■ GIVEN INFORMATION
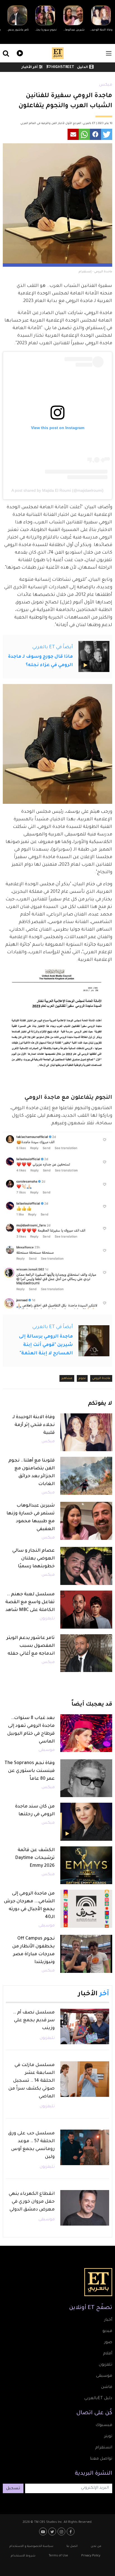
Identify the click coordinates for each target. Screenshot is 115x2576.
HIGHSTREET (62, 67)
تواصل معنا (101, 2459)
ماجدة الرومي (101, 1378)
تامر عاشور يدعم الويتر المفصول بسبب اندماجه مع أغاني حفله (30, 1646)
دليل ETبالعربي (98, 2398)
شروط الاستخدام (23, 2556)
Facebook (71, 2531)
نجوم (82, 1378)
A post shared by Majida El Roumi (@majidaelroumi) (57, 490)
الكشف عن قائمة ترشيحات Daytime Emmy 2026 (35, 1858)
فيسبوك (103, 2425)
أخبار (108, 2320)
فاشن (106, 2387)
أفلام (107, 2354)
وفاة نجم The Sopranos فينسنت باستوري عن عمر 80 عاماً (29, 1771)
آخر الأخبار (29, 67)
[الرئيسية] (58, 53)
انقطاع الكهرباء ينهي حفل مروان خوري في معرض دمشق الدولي (32, 2201)
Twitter (53, 2531)
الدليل (82, 67)
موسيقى (47, 1750)
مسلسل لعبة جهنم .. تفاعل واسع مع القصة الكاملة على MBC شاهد (30, 1602)
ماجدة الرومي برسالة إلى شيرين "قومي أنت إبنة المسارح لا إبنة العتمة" (46, 1345)
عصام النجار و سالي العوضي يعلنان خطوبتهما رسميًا (33, 1558)
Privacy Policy (90, 2556)
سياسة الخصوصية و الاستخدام (31, 2546)
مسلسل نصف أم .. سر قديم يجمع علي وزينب (34, 2020)
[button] (106, 134)
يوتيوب (43, 2531)
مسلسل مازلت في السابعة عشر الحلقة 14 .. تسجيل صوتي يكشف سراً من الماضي (31, 2081)
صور (108, 2342)
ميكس (105, 85)
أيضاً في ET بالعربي (52, 647)
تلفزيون (105, 2365)
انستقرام (103, 2448)
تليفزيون (47, 1619)
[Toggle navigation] (108, 53)
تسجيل (13, 2488)
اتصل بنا (72, 2546)
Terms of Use (58, 2556)
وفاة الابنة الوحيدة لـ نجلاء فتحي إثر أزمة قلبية (33, 1425)
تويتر (108, 2436)
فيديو (19, 52)
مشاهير (66, 1378)
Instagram (62, 2531)
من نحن (96, 2546)
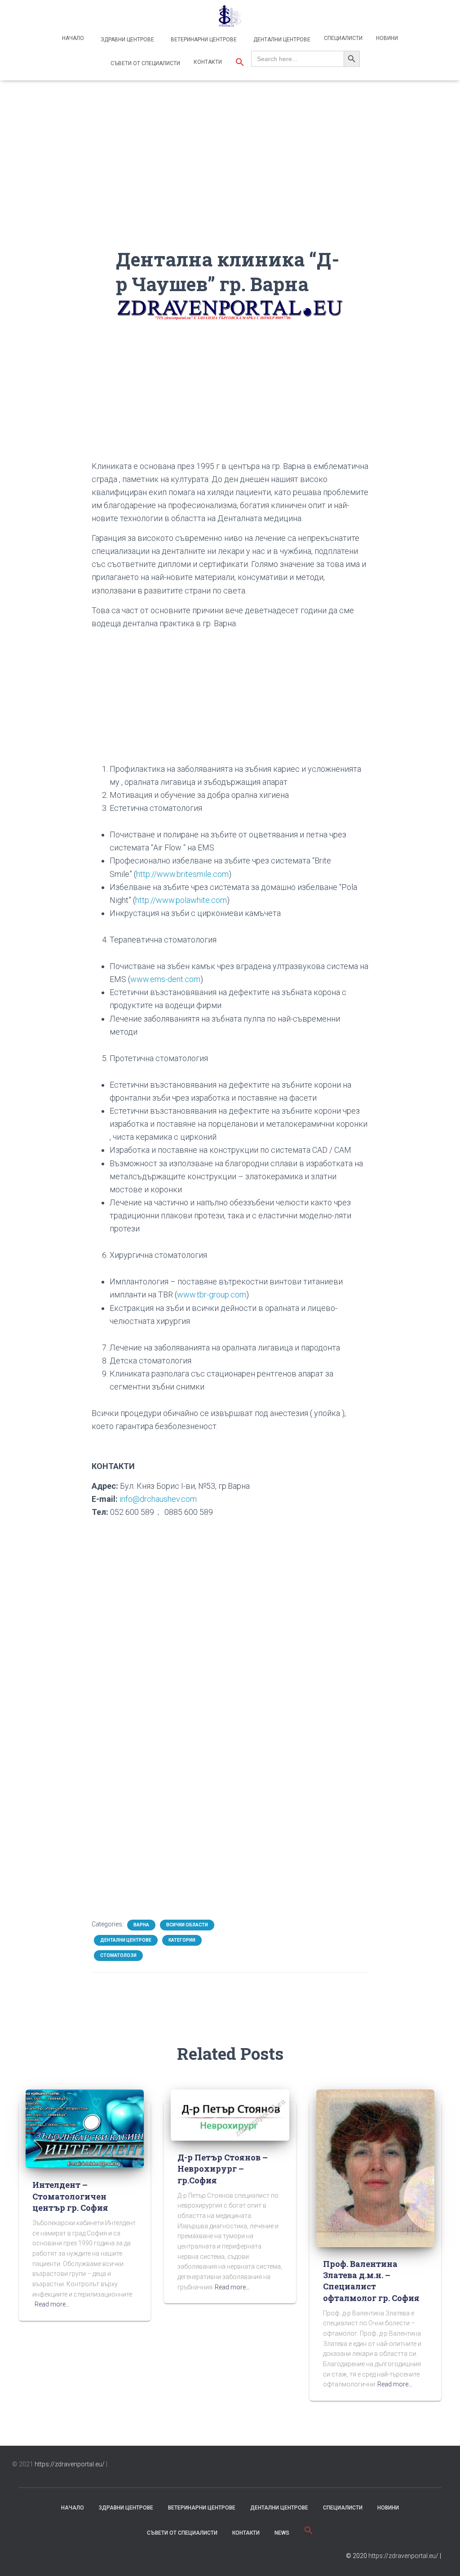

■ EXERCISE AIM
Find the line with "وفاة الابنة الوحيدة". Return it and each line after it through the end of the data, exactly, without pictures.

■ ANSWER FOR THIS EXERCISE
وفاة الابنة الوحيدة لـ نجلاء فتحي إثر أزمة قلبية (33, 1425)
تويتر (108, 2436)
فيديو (19, 52)
مشاهير (66, 1378)
Instagram (62, 2531)
من نحن (96, 2546)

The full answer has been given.